Empirical for column k (k=2 recurrence also works for k=1):
k=1: a(n)=2*a(n-1)+8*a(n-2)-16*a(n-3)
k=2: a(n)=3*a(n-1)+8*a(n-2)-30*a(n-3)+4*a(n-4)+48*a(n-5)-32*a(n-6)
k=3: a(n)=3*a(n-1)+8*a(n-2)-30*a(n-3)+4*a(n-4)+48*a(n-5)-32*a(n-6)
k=4: a(n)=3*a(n-1)+8*a(n-2)-30*a(n-3)+4*a(n-4)+48*a(n-5)-32*a(n-6)
k=5: a(n)=3*a(n-1)+8*a(n-2)-30*a(n-3)+4*a(n-4)+48*a(n-5)-32*a(n-6)
k=6: a(n)=3*a(n-1)+8*a(n-2)-30*a(n-3)+4*a(n-4)+48*a(n-5)-32*a(n-6)
k=7: a(n)=3*a(n-1)+8*a(n-2)-30*a(n-3)+4*a(n-4)+48*a(n-5)-32*a(n-6)

All.solutions.for.n=k=1..
..1..0....1..3....3..3....3..0....0..3....3..0....0..3....0..2....2..0....3..2..
..1..3....0..1....3..0....2..2....0..0....1..1....3..3....2..3....3..2....2..0..
..
..3..1....0..2....2..0....0..0....0..0....0..3....1..1....1..1....1..0....3..0..
..0..1....3..2....2..3....3..0....0..3....2..2....0..3....3..0....3..1....0..0..
..
..3..3....2..2....3..0....0..1....3..2....2..3....2..2....0..1....3..1....0..3..
..0..3....0..3....3..3....3..1....0..2....2..0....3..0....1..3....1..0....1..1..
..
..2..3....1..3..
..0..2....1..0..


rhhardin at mindspring.com
rhhardin at att.net (either)


>________________________________
> From: Ron Hardin <rhhardin at att.net>
>To: Sequence Fanatics Discussion list <seqfan at list.seqfan.eu> 
>Sent: Tuesday, December 10, 2013 8:52 AM
>Subject: [seqfan] Constant row and column recurrence
> 
>
>This problem produces rows and columns all satisfying the same linear recurrence.
>
>/tmp/dsz
>T(n,k)=Number of (n+1)X(k+1) 0..2 arrays with every 2X2 subblock having the sum of the absolute values of all six edge and diagonal differences equal to 6
>
>Table starts
>....20....46...104...244....560..1336..3104..7504.17600..42976.101504.249664
>....46....88...170...358....754..1690..3746..8722.19906..47458.110210.266818
>...104...170...292...560...1100..2324..4924.10988.24284..56060.127132.300380
>...244...358...560...988...1816..3616..7304.15544.33064..73288.161000.......

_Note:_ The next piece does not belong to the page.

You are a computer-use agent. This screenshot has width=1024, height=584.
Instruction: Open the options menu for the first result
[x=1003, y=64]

>...560...754..1100..1816...3188..6076.11876.24340.50180.107044..............
>..1336..1690..2324..3616...6076.11140.21164.42076.84556.....................

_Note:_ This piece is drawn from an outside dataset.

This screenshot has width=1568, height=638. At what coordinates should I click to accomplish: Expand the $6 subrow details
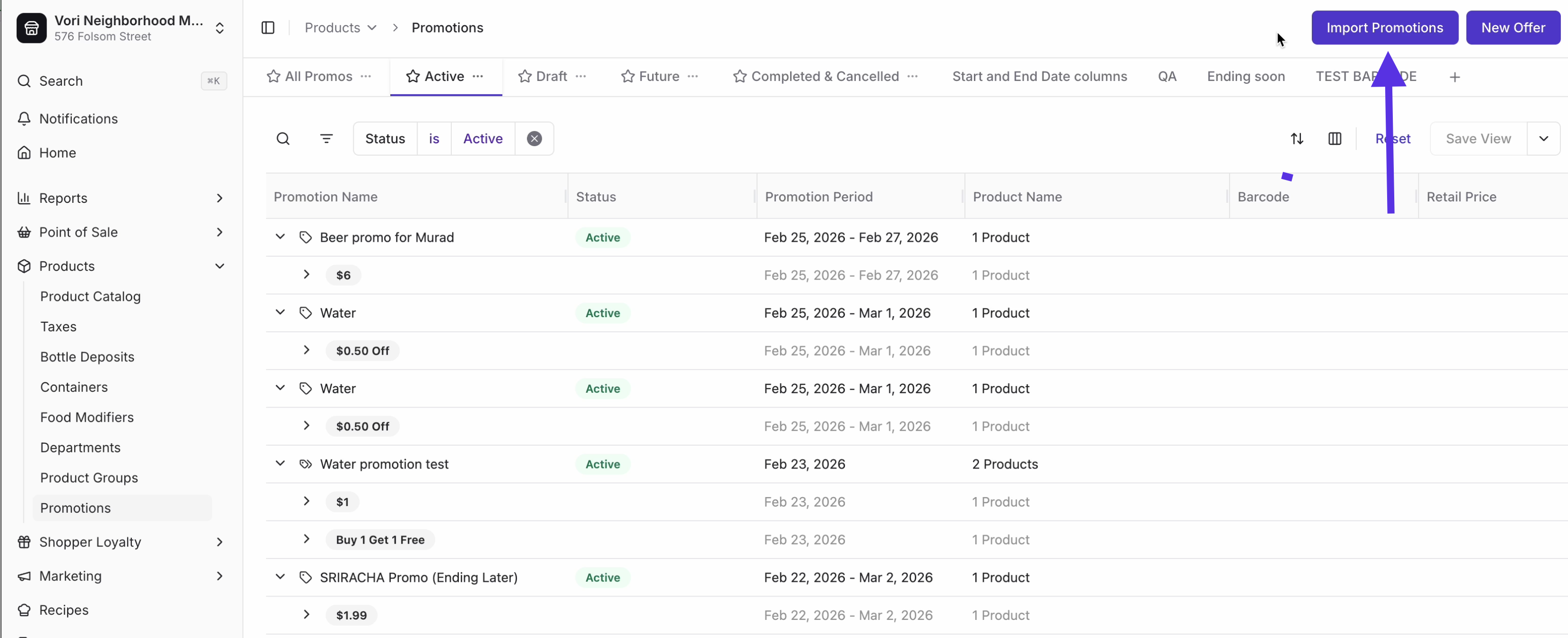306,275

>..3104..3746..4924..7304..11876.21164.39508.77060...........................
>..7504..8722.10988.15544..24340.42076.77060.................................

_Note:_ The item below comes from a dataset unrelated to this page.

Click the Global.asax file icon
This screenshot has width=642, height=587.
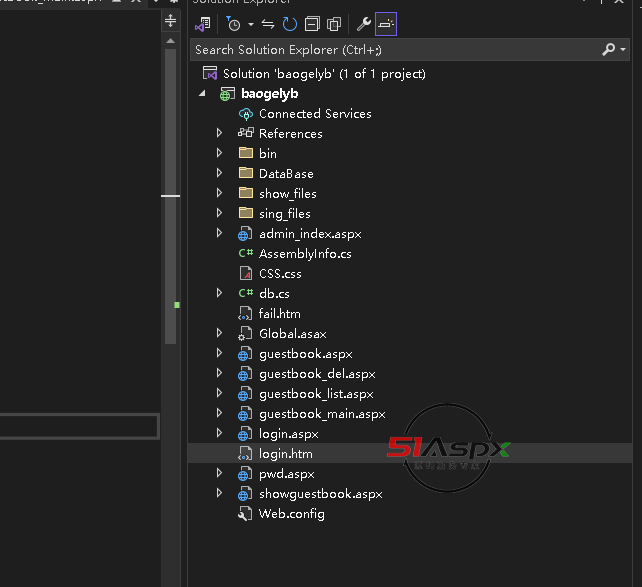(245, 334)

>.17600.19906.24284.33064..50180.84556.......................................
>.42976.47458.56060.73288.107044.............................................
>
>Table divided by two
>....10....23....52...122...280...668..1552..3752..8800.21488.50752.124832
>....23....44....85...179...377...845..1873..4361..9953.23729.55105.133409
>....52....85...146...280...550..1162..2462..5494.12142.28030.63566.150190
>...122...179...280...494...908..1808..3652..7772.16532.36644.80500.......
>...280...377...550...908..1594..3038..5938.12170.25090.53522.............
>...668...845..1162..1808..3038..5570.10582.21038.42278...................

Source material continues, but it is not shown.